ABPM was performed for 24 hours using the Mobil-O-Graph device (IEM GmbH, Germany) at enrollment and one month later. A BP cuff was placed on the participant’s non-dominant arm and the recorder was secured around the waist. The ABPM was programmed to measure BP every 30 minutes while awake and 60 minutes during sleep. Sleep times to inform awake and sleep periods during ABPM measurement were quantified using 24-hour actigraphy with the Micro Motionlogger® Watch (Ambulatory Monitoring Inc, Ardsley, NY), and complemented by self-report.
An ABPM recording was deemed complete if >70% of all scheduled systolic and diastolic blood pressure measurements were successful, with at least three valid recordings at night. Participants with at least one complete ABPM recording, at baseline or one month later, were included in the analysis. For those with complete ABPM measurements at both time points, the average of the two measurements was used. If two ABPM measurements were used, their respective office BP measurements were averaged. For those with only one complete ABPM recording, only the office BP measurement taken at the same time point was used. Mean awake and asleep BPs were calculated as the average of measurements taken while the participant was awake and asleep, respectively. Mean 24-hour BP was calculated using mean awake and asleep BP weighted to the amount of time the participant was awake and asleep. Hypertension was defined according to the ABPM results as 24-hour average systolic/diastolic BP ≥130/80 mm Hg, and/or awake average systolic/diastolic BP ≥135/85 mmHg, and/or asleep average systolic/diastolic BP ≥120/70 mmHg (23, 24). Nocturnal dipping percentage, percent change in BP from awake to asleep, was calculated as the average awake minus the average asleep BP divided by the average awake BP. Non-dipping was defined as a <10% dipping percentage (19).
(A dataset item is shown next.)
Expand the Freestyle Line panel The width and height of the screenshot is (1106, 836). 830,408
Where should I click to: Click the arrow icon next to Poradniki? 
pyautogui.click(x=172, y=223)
Echocardiography was performed by two technologists credentialed in echocardiography following the American Society of Echocardiography guidelines at the enrollment visit (25). The methods used for echocardiography have previously been reported (20). Left ventricular mass was calculated using the Devereux formula and was indexed for body surface area (LVMI) for analysis as a continuous variable (26).
Analysis
Medians and proportions were used to summarize baseline characteristics, and means and standard deviations were used to summarize BP levels by HIV status. ABPM outcomes of interest included systolic and diastolic mean asleep BP, mean awake BP, and nocturnal dipping. To quantify the differences between office and ambulatory BP, we subtracted office BP from awake and sleep ABPM measurements. To compare the rate of non-dipping by HIV status, we used Poisson regression. For comparing the prevalence of non-dipping between PWH and PWoH groups by hypertension status, we used two-sample proportions tests. To confirm the rate of non-dipping, we examined persistent non-dipping on both measurements for participants with ABPM at both baseline and one month. We used linear regression models to estimate the difference in BP levels by HIV status. We performed linear regression to test the association between BP parameters and LVMI. All regression models were adjusted for age, sex, BMI, educational attainment, smoking, alcohol use, taking antihypertensive medication, and hemoglobin. In the final model for mean awake/asleep BP and LVMI, we adjusted for office systolic BP and stratified by HIV and hypertension status to determine whether the ABPM parameters added incremental information beyond what was provided by office BP.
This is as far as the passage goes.